Financial markets are totally unprepared for the prospect of a so-called “hard Brexit” and have not even remotely priced it into their models, according to new research from Deutsche Bank.
In a note titled “A hard Brexit isn’t remotely priced” and circulated to clients on Wednesday, Deutsche macro strategist Oliver Harvey argues that markets simply aren’t ready for the scenario whereby Britain would pull out of the European single market, which in turn would allow the government to end the free movement of people.
That situation is being dubbed a “hard Brexit.”
Harvey’s argument is that markets are currently ready for the UK to leave the EU in what he calls a “benign” scenario, where it keeps single market access in some respect, and does not need to negotiate trade deals with countries all over the world.
That basically means that if a hard Brexit does materialise it is going to be a huge shock, potentially making any market moves — particularly with regards to the pound — more extreme than they might be otherwise.
As Harvey writes:
“If this suggests the market was anticipating a relatively benign outcome from the UK’s forthcoming renegotiation, political developments from the Conservative Party Conference this week will have come as more of a shock.
“Hard Brexit has become a meaningful risk, with Prime Minister May tying herself to a deadline of end March 2017 to trigger Article 50 and prioritising immigration and sovereignty from the ECJ — both incompatible with continued Single Market membership.

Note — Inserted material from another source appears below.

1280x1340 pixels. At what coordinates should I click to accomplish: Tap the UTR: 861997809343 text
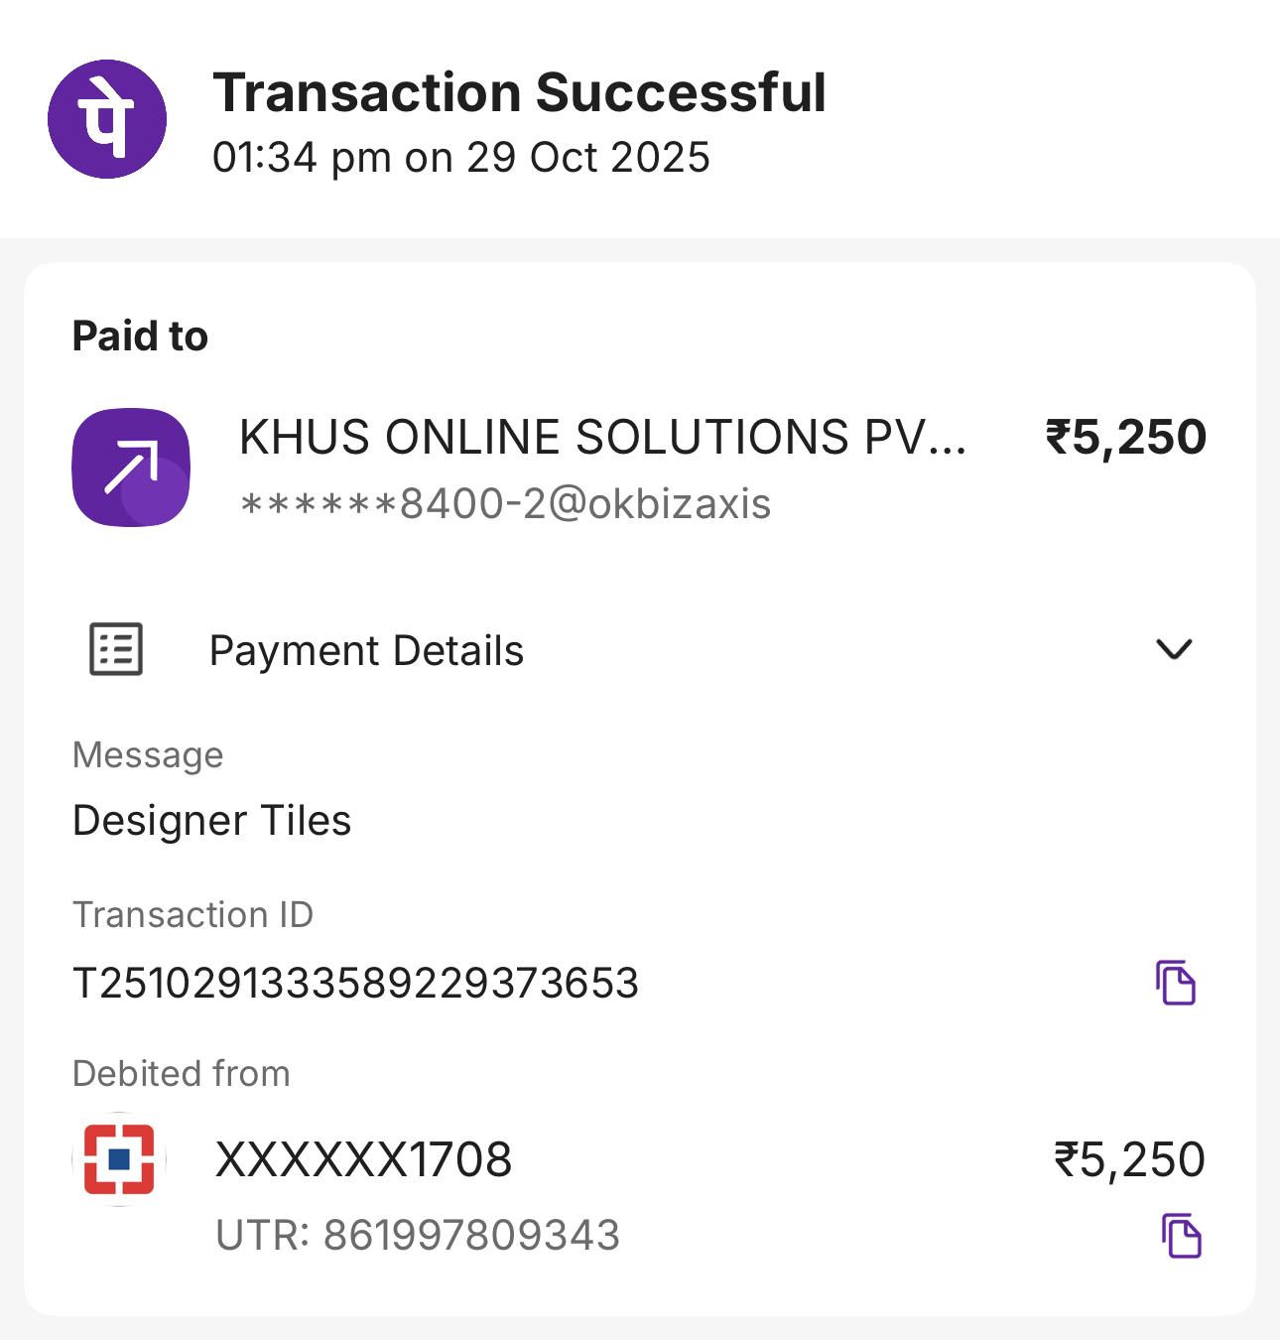click(418, 1236)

“Our takeaway from the conference was that May believes the threat of rebellion from hard-line eurosceptic Conservative MPs is significantly greater than from the more centrist wing of the party or a divided opposition — the corollary being a much tougher negotiating stance. The risk is that this does not play well with EU partners, particularly given French and German elections next year.
“With political risks growing and much of the flow impact yet to be felt, we remain bearish sterling.”
Markets being unprepared for a Brexit scenario is not exactly new, as it is essentially what occurred on the night of the Brexit vote. The vast majority of market participants were pretty much certain that Britain would vote to remain in the EU, and had priced that in.
Minutes before the first votes came in, markets were pricing a near 100% chance of a remain vote, so when it turned out that Britain actually voted to leave it was a monumental shock, causing assets across the board to plunge lower.
Unfortunately for the markets, it looks as though a “hard Brexit” is becoming the likely outcome once the government starts negotiating the UK’s exit once Article 50 is triggered early next year. Hints are coming left, right and centre from within government that controlling immigration is a higher priority than single market access
“If you look at the referendum, it’s very clear that the public wanted an end to uncontrolled migration. That was the clear message and we have to accept that,” Trade Secretary Liam Fox said at a fringe event of the Conservative Party conference earlier this week. “If you ask the British public whether they think migration can be a good thing, generally they will say yes.”